KU Leuven, December 6-7, 2007. Organized by Karolien De Clippel and Katlijne Van der Stighelen.

Erasmusgebouw, Justus Lipsiuszaal
Blijde-Inkomststraat 21
B-3000 Leuven

From the beginning of the sixteenth century and especially throughout the seventeenth century the nude grew into one of the most appealing subjects in Netherlandish painting. This success can be largely explained by the prestige the Renaissance attached to those images in the belief that the depiction of female nude was the loftiest ambition a painter could pursue. Rubens, a seminal figure in this entire story, also adhered to this view and (compelled by other reasons as well) introduced nude figures into countless compositions. However, their popularity notwithstanding, representations of the nude were subject of severe criticism and a source of shame. Written sources suggest that explicitly nude images were under scrutinized and met with resistance from spokesmen of the official moral, and from at least part of the broader population.

The aim of this two-day international symposium consists in clarifying this ambiguity. In the course of the last two decades, research from various perspectives (cultural history, art history, philology, theology etc.) has contributed significantly to our knowledge of the nude in early modern times. This conference will offer a platform to confront and debate these insights and seeks to shed light on the dissemination and meaning of the nude in the sixteenth- and seventeenth-century Netherlands, and to propose potential new avenues of research.

December 6, 2007

Eric Jan Sluijter (University of Amsterdam), The Nude, the Artist and the Model: The Case of Rembrandt.

Erna Kok (University of Amsterdam), ‘Vrouwe-naeckten nae’t leven …’: fantasie of atelierpraktijk?

Victoria Sancho Lobis (Columbia), Painted Drawing Books and the Dissemination of Ideal Male Anatomy in Northern Europe.

Hubert Meeus (University of Antwerp), ‘Twee bronnen van yvoor’. Naakt op het Nederlandse toneel van de 17de eeuw.

Johan Verberckmoes (KU Leuven), Ugly yet Funny. The Nude in 17th-Century Jestbooks.

Ralph Dekoninck (KU Leuven), The Art Stripped Bare by the Theologians, Even. Image of Nudity/Nudity of Image in the Religious Literature of the 17th Century.

Veerle De Laet (University of Antwerp), ‘een naeckt kindt, een naeckt vrauwken ende andere figueren’. An Analysis of Nude Representations in the Brussels Domestic Setting.

December 7, 2007

Aileen Ribeiro (Courtauld Institute), Sacred and Profane. Naked and Painted Faces in the Early Modern Period.

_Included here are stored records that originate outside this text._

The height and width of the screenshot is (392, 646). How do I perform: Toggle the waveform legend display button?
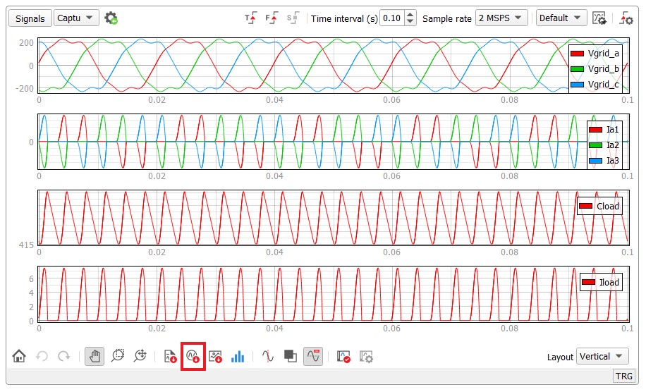pos(313,357)
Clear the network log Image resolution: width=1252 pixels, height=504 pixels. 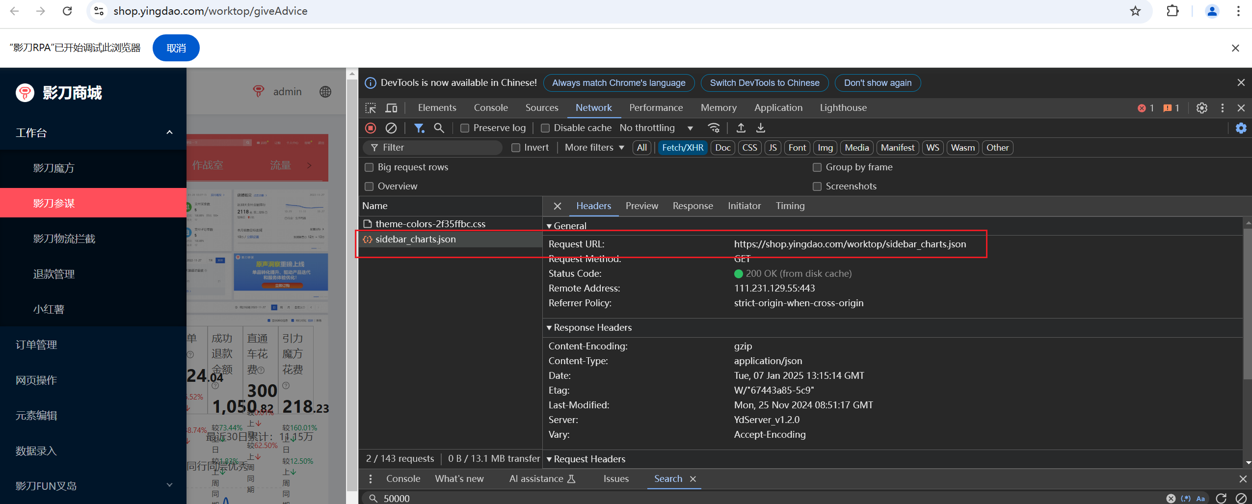pyautogui.click(x=391, y=128)
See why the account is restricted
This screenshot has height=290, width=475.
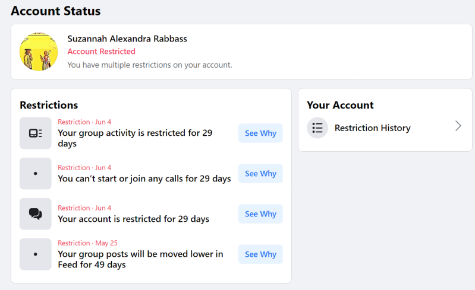click(x=260, y=214)
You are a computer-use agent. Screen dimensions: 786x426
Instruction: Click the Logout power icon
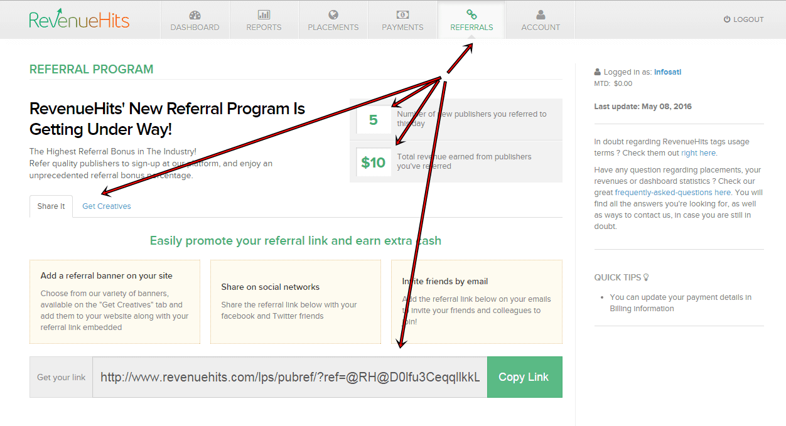(727, 19)
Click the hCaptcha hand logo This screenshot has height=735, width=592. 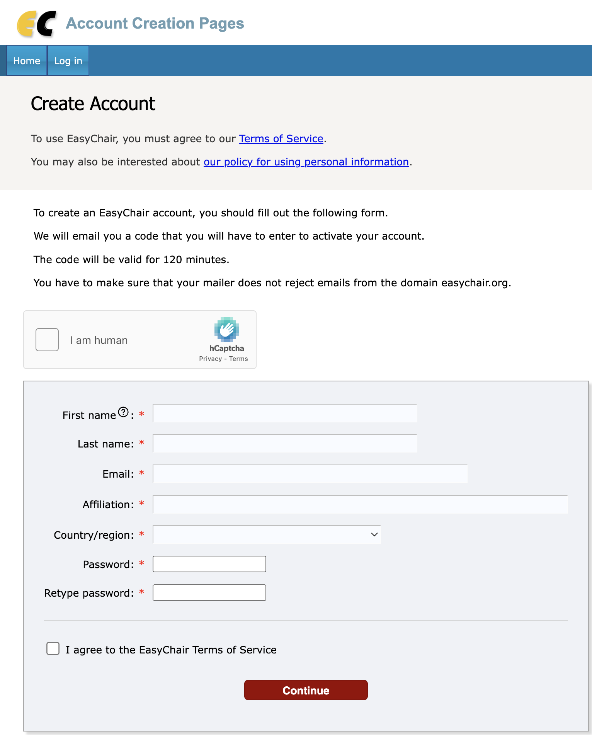(x=227, y=329)
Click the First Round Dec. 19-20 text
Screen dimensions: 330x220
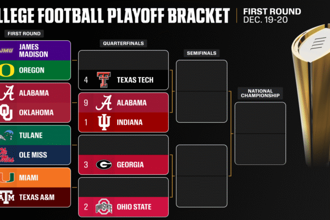pos(272,15)
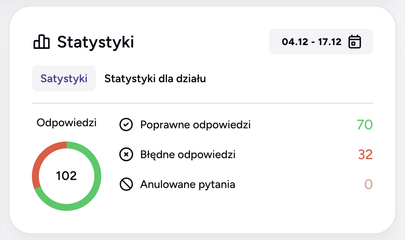This screenshot has width=405, height=240.
Task: Click the bar chart statistics icon
Action: click(42, 42)
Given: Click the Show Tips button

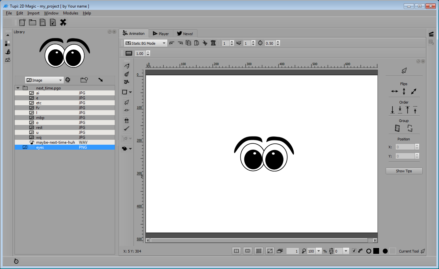Looking at the screenshot, I should coord(404,171).
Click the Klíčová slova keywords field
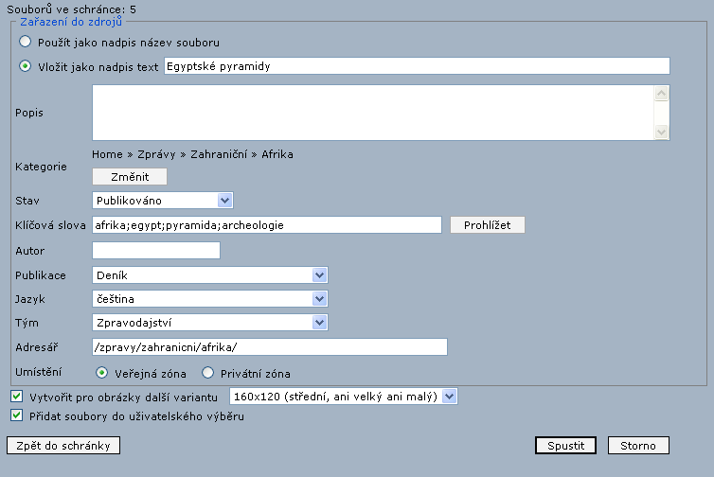The height and width of the screenshot is (477, 714). (x=266, y=225)
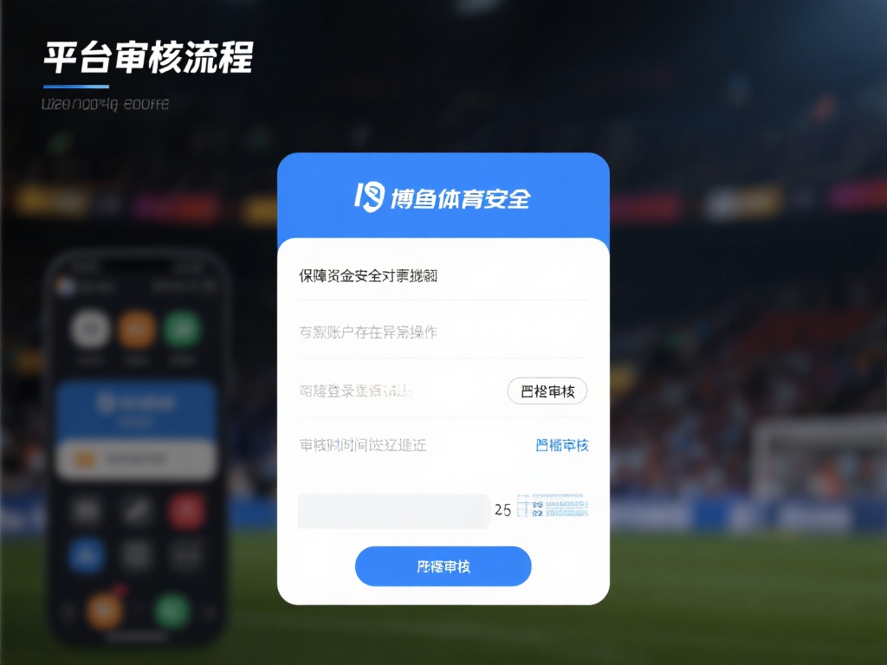
Task: Click the 博鱼体育安全 logo icon in the card header
Action: (369, 197)
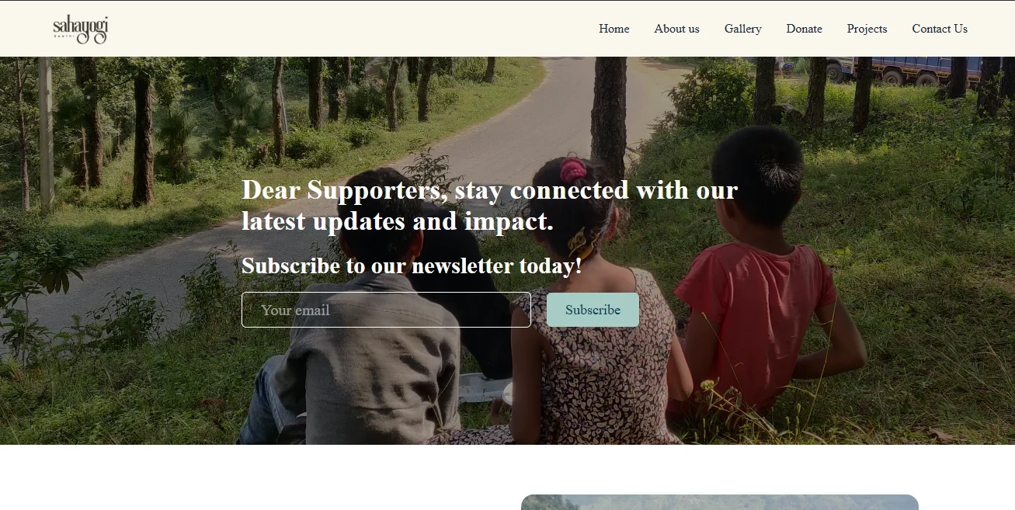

Paul Taylor (Warburg Institute), Colouring Nakedness in Dutch Art and Theory.

Ann-Sophie Lehmann (University of Utrecht), Nude Tradition vs. Naked Innovation. Jan van Eyck’s Adam and Eve Panels as Ancestors of the ‘Northern Nude’.

Koenraad Jonckheere (NOW and University of Amsterdam), Vieze voeten en vuile vingernagels. Lichamelijkheid, heiligheid en vulgariteit in Antwerpen ten tijde van de Beeldenstorm.

Fiona Healy (Mainz), Attitudes to Male Nudity in Sixteenth- and Seventeenth-Century Netherlandish Art.

Marieke De Winkel (Nijmegen), Showing Skin. Notions of Impropriety in Dress in the Golden Age.

Marie-Paule Geraerts (Vrije Universiteit Brussel), Het Venusfeest van Peter Paul Rubens.

Karolien De Clippel (FWO-Vlaanderen and KU Leuven), Altering, Hiding and Maintaining. Rubensian Nude and Censorial Stance.